** begin **
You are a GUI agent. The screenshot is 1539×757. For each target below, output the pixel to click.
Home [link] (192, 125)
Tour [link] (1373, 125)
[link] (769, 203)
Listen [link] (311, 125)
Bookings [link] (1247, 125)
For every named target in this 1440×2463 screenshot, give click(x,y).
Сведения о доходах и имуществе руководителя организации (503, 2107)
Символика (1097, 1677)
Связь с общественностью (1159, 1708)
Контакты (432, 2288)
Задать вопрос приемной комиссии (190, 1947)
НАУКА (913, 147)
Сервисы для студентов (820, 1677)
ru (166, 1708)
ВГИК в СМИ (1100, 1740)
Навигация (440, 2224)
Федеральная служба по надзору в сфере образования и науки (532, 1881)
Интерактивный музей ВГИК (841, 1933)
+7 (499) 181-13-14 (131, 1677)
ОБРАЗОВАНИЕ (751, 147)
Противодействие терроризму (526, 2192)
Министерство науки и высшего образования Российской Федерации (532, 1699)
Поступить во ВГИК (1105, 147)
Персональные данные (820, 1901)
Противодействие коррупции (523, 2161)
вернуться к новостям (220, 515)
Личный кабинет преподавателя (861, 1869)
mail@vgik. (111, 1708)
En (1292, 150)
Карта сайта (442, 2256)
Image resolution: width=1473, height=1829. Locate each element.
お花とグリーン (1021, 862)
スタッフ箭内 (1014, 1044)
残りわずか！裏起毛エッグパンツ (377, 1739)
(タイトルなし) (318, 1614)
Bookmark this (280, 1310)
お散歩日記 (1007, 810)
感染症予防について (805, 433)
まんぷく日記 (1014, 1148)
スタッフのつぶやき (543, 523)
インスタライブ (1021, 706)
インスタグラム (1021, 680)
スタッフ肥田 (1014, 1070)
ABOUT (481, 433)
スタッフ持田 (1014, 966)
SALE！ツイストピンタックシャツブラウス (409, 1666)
** end **
→ Exercise aim:
Format all of the lines above as a numbered list, leaving out any blank lines.

→ Task answer:
1. You are a GUI agent. The screenshot is 1539×757. For each target below, output the pixel to click.
2. Home [link] (192, 125)
3. Tour [link] (1373, 125)
4. [link] (769, 203)
5. Listen [link] (311, 125)
6. Bookings [link] (1247, 125)
7. For every named target in this 1440×2463 screenshot, give click(x,y).
8. Сведения о доходах и имуществе руководителя организации (503, 2107)
9. Символика (1097, 1677)
10. Связь с общественностью (1159, 1708)
11. Контакты (432, 2288)
12. Задать вопрос приемной комиссии (190, 1947)
13. НАУКА (913, 147)
14. Сервисы для студентов (820, 1677)
15. ru (166, 1708)
16. ВГИК в СМИ (1100, 1740)
17. Навигация (440, 2224)
18. Федеральная служба по надзору в сфере образования и науки (532, 1881)
19. Интерактивный музей ВГИК (841, 1933)
20. +7 (499) 181-13-14 (131, 1677)
21. ОБРАЗОВАНИЕ (751, 147)
22. Противодействие терроризму (526, 2192)
23. Министерство науки и высшего образования Российской Федерации (532, 1699)
24. Поступить во ВГИК (1105, 147)
25. Персональные данные (820, 1901)
26. Противодействие коррупции (523, 2161)
27. вернуться к новостям (220, 515)
28. Личный кабинет преподавателя (861, 1869)
29. mail@vgik. (111, 1708)
30. En (1292, 150)
31. Карта сайта (442, 2256)
32. Image resolution: width=1473, height=1829. Locate each element.
33. お花とグリーン (1021, 862)
34. スタッフ箭内 (1014, 1044)
35. 残りわずか！裏起毛エッグパンツ (377, 1739)
36. (タイトルなし) (318, 1614)
37. Bookmark this (280, 1310)
38. お散歩日記 (1007, 810)
39. 感染症予防について (805, 433)
40. まんぷく日記 (1014, 1148)
41. スタッフのつぶやき (543, 523)
42. インスタライブ (1021, 706)
43. インスタグラム (1021, 680)
44. スタッフ肥田 (1014, 1070)
45. ABOUT (481, 433)
46. スタッフ持田 (1014, 966)
47. SALE！ツイストピンタックシャツブラウス (409, 1666)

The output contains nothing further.